A part-time gymnastics coach and accounting student planning to graduate in December, Hennecke, 22, and her husband had just bought a new home in rural southern Missouri when the pandemic hit. “We bought our first house at the end of March, right before all the virus,” she said. “Everything started happening right when we bought the house.”

The gym where Hennecke coached suspended operations and her husband was sent home from his factory job, then laid off two weeks later. With their first mortgage payment due in May, they decided to prioritize that bill. Both took any work they could find — a Sonic fast-food outlet for him, a Dollar Tree store for her — but Hennecke said the combination of spotty hours and low hourly pay sliced their usual income in half.

“Nobody wants to act like they need help,” she said, but the couple, who also have part-time custody of Hennecke’s 7-year-old stepson, quickly realized that they would need additional assistance and reached out to the Southeast Missouri Food Bank.

“This kind of takes your world and turns it upside down, thinking you're in a great spot having this new house and all these new things — it’s all gone in a couple weeks,” Hennecke said.

“This kind of takes your world and turns it upside down, thinking you're in a great spot having this new house and all these new things — it’s all gone in a couple weeks."

Some advocates who work with low-income populations say that when people feel forced to choose between paying for food and paying for shelter, that’s indicative of a bigger problem.

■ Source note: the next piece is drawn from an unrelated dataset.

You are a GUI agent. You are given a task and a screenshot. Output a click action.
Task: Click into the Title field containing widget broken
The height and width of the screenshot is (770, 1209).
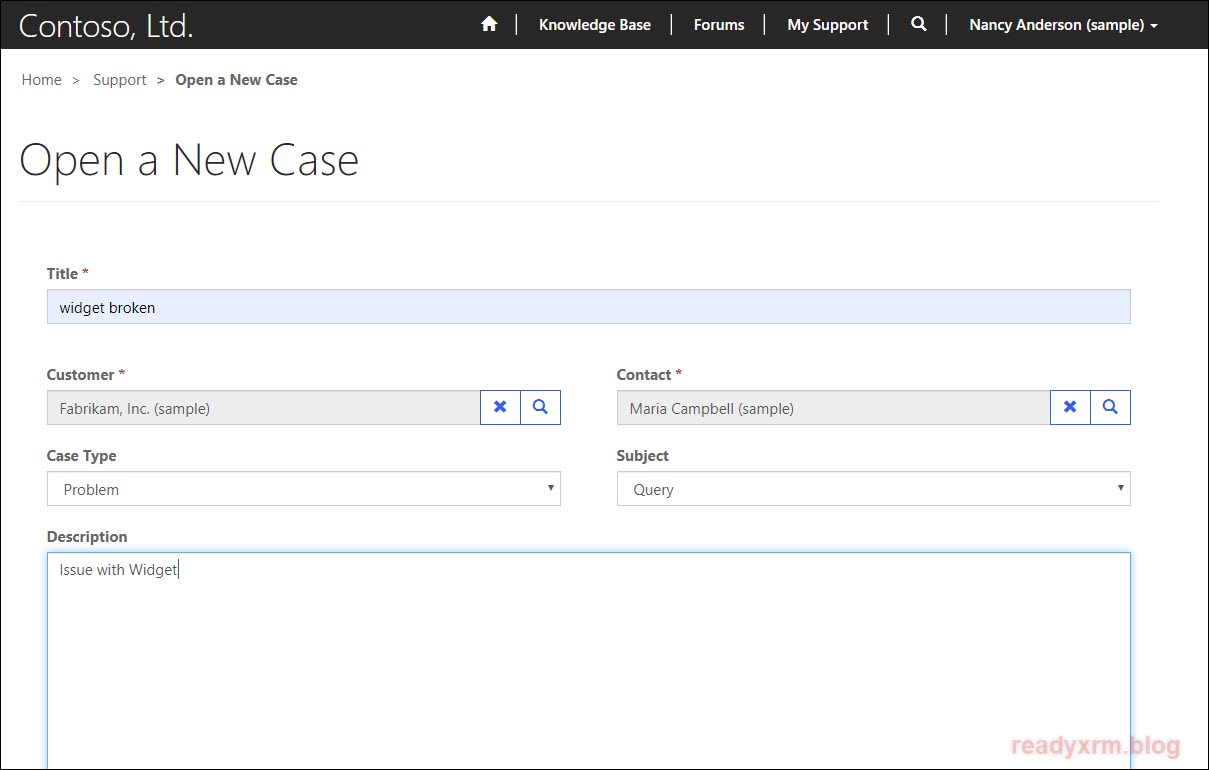(588, 307)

“My concern is that in the months to come, we're talking about potential unemployment benefits running out and eviction moratoriums coming to an end,” said Jose Ramirez, executive director of St. Anthony’s, a nonprofit in San Francisco that provides meals and other assistance to the homeless and others in need. Either of these two events could be the tipping point for many of the people St. Anthony’s serves, he said. Combined, he predicted that the impact could be devastating.

“I think there is a big wave of folks that are going to be suffering economic hardship that are in need of basics like food and housing,” he said. “It’s a moment of reflection to think about what our priorities are.”

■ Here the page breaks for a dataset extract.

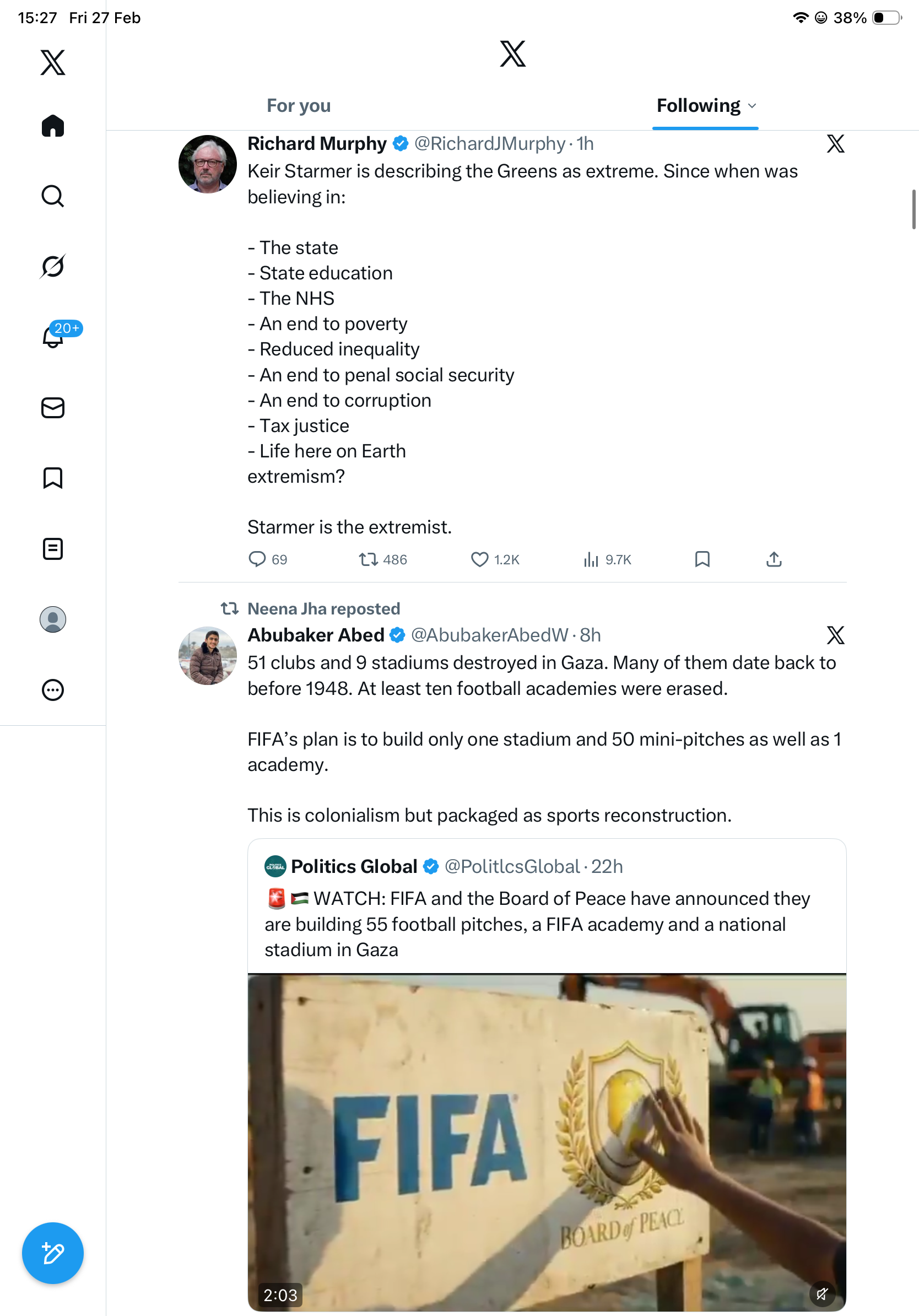919x1316 pixels.
Task: Open Grok menu on Abubaker Abed's post
Action: 835,635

Feeding America’s Fitzgerald said Congress needs to extend the enhanced unemployment insurance benefits that are scheduled to expire at the end of July, and commit to higher funding levels for the Supplemental Nutrition Assistance Program and other initiatives. “It has buffered, to a great extent, the immediate challenge of securing food for families who suddenly found themselves without jobs,” she said.

“What we are concerned about is the unemployment benefits are going to be discontinued at the level they are at right now and unless we have additional investment … we’re going to have a very significant gap,” between the food people have and what they need, she said. Feeding America predicts an 8 billion meal gap over the next year if policymakers don’t act.

“People are living paycheck to paycheck already,” Keys said. “We’re kind of in a preparing mode, but you can only prepare for what you know. We’re all unsure.”

As a growing number of states, including Texas, battle rising COVID-19 case numbers, Robertson said he worries about what the future holds. “When things started to open again and the stimulus came out, there was a little bit of a dip, but it didn’t last. Our biggest month to date was June.”

“There's going to be a growing need, an enormous wave of people who are going to need our services,” Ramirez said. “We alone can't create a strong enough safety net for the need that’s coming.”